Del mundo corporativo a las emociones
Dobronich no siempre fue conferencista. Comenzó su carrera en Deloitte, en Recursos Humanos, y allí descubrió cómo las emociones impactaban en la productividad y el compromiso. Frustrada porque sus ideas no siempre encontraban espacio en la estructura, decidió emprender otro camino.
“Entender mis propias emociones displacenteras me ayudó a crecer y a ser más consciente de mi propósito”, cuenta. Ese recorrido personal y profesional derivó en más de 20 años de docencia y en la creación de Hub de emociones, un espacio que nació para convertir la inteligencia emocional en práctica diaria dentro de personas y organizaciones.
Lo que empezó con charlas locales pronto se transformó en invitaciones internacionales. Hoy, su agenda está cargada de vuelos, auditorios y talleres. “Me sorprende hasta dónde llegué, siempre agradecida”, admite.

Bienestar y empresa: la razón de su convocatoria
¿Por qué las empresas la buscan tanto? Para Dobronich, la respuesta es clara: ya no alcanza con eficiencia y productividad, hay que construir equipos resilientes y emocionalmente saludables. “La inteligencia emocional impacta en la toma de decisiones, en la gestión del cambio y en la capacidad de liderar”, dice.
Los datos la respaldan: en empresas familiares, pymes y tecnológicas con las que trabajó, se observaron cambios concretos tras implementar programas de inteligencia emocional. “Se notó mayor apertura, comunicación más clara, colaboración más fluida y un clima de confianza”, explica.
Hablar de depresión, burnout o estrés en un auditorio de ejecutivos puede generar incomodidad al principio, pero rápidamente aparece algo más: identificación. “He visto ejecutivos emocionados, que toman conciencia de sus propios desafíos y luego lideran con más presencia y empatía”, señala.

Mirada hacia adelante
En un mundo atravesado por la inteligencia artificial, Dobronich no duda: “La gestión emocional es profundamente humana. La empatía, la escucha activa y la conexión auténtica con otros no pueden ser reemplazadas por algoritmos”.

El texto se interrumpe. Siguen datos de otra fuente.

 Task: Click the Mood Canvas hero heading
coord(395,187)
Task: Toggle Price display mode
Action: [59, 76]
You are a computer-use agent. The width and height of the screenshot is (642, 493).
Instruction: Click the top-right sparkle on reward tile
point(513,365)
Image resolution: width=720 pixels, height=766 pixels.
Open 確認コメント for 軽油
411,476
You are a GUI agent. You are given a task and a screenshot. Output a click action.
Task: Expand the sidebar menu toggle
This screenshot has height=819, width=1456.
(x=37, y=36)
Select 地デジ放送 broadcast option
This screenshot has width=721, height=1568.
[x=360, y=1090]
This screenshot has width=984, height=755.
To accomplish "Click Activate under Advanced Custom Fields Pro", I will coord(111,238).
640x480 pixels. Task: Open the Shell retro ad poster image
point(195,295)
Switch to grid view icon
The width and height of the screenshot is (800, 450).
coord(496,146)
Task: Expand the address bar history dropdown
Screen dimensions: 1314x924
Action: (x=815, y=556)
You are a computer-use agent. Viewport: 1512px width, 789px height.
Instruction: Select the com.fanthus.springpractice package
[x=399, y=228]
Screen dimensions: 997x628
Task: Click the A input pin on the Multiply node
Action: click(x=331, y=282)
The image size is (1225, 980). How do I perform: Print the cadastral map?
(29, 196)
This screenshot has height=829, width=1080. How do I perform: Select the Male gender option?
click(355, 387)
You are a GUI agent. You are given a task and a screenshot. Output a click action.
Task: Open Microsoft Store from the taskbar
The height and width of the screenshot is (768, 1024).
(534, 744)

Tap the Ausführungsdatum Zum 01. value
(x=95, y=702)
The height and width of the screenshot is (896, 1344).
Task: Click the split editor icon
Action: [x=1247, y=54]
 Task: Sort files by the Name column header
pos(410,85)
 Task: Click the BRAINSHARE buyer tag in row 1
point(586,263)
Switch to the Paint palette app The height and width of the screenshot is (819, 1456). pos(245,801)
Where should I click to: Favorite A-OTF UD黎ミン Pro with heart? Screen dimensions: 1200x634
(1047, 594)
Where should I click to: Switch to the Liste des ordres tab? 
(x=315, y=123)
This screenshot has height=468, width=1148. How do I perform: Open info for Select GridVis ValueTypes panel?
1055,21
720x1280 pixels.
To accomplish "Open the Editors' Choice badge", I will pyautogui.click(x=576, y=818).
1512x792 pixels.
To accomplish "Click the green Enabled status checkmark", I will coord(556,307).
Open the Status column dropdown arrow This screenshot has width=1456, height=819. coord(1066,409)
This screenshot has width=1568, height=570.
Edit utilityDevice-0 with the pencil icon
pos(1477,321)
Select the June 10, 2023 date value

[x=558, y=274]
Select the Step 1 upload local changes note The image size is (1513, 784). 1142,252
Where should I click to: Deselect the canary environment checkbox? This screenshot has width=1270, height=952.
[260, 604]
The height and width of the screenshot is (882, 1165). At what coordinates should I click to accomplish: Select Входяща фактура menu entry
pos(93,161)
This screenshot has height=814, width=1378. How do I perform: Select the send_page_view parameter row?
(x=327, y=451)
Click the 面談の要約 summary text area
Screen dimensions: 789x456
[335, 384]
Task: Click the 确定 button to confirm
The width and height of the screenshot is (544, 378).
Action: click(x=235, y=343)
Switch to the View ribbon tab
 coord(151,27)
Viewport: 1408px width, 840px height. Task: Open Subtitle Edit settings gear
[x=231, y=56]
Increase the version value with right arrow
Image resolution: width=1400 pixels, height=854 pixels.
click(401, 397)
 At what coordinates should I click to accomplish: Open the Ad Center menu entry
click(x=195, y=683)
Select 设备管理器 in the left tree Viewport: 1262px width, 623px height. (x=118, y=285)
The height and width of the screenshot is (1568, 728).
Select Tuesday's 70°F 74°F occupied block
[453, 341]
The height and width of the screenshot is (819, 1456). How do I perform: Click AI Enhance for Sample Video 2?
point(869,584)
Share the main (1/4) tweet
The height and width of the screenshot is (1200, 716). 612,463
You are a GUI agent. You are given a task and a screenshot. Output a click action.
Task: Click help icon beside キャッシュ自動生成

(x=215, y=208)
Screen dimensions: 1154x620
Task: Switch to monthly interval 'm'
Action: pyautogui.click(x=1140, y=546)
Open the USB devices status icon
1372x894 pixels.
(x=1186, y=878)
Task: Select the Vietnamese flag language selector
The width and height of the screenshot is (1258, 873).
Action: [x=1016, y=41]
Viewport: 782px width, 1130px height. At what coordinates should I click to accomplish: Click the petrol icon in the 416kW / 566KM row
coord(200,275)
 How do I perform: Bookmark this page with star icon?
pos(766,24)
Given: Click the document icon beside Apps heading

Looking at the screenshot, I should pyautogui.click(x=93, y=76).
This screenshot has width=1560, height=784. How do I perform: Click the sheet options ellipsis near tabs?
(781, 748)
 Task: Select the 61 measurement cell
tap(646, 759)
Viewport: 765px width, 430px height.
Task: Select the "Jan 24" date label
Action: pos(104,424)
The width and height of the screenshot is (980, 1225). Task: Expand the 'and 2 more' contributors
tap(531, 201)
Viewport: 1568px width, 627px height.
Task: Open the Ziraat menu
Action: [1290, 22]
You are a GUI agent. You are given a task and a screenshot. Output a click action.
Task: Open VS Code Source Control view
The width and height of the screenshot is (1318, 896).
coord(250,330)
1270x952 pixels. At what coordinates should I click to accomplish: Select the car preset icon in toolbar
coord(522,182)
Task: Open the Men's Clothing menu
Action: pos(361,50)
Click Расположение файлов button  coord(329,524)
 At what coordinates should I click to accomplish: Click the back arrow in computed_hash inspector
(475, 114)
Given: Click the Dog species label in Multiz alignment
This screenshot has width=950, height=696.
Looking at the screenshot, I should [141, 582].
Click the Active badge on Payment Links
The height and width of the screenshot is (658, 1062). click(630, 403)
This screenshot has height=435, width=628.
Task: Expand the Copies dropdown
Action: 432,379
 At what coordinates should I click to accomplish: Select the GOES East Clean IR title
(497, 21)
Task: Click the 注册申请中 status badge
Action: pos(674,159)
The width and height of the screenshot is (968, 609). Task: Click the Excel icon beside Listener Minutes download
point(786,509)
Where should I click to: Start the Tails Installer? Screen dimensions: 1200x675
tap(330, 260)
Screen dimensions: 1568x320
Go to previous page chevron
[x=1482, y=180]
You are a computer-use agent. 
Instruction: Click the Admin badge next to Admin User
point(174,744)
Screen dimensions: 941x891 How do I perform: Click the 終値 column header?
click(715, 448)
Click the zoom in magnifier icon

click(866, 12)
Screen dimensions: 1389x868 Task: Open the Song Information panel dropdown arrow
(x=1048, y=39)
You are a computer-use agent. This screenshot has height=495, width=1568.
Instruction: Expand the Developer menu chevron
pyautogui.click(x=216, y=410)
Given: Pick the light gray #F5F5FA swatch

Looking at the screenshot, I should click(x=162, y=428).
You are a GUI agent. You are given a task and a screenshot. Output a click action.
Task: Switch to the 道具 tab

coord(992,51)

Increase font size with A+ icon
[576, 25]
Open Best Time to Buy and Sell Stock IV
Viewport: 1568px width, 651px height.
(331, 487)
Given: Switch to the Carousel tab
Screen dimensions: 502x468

Mira hacia el futuro y visualiza una agenda de bienestar cada vez más integral, donde la salud mental, emocional y física se combinen con flexibilidad y aprendizaje continuo. “Las empresas que inviertan en bienestar como estrategia tendrán equipos más comprometidos, resilientes y adaptables”, asegura.
Y para los líderes que sienten que sus equipos están agotados, deja una reflexión que funciona casi como un consejo: “Observen, escuchen y conecten con su gente desde la empatía. Reconozcan el esfuerzo y abran espacios para expresar emociones. Liderar con presencia y comprensión es la mejor manera de revitalizar a un equipo”.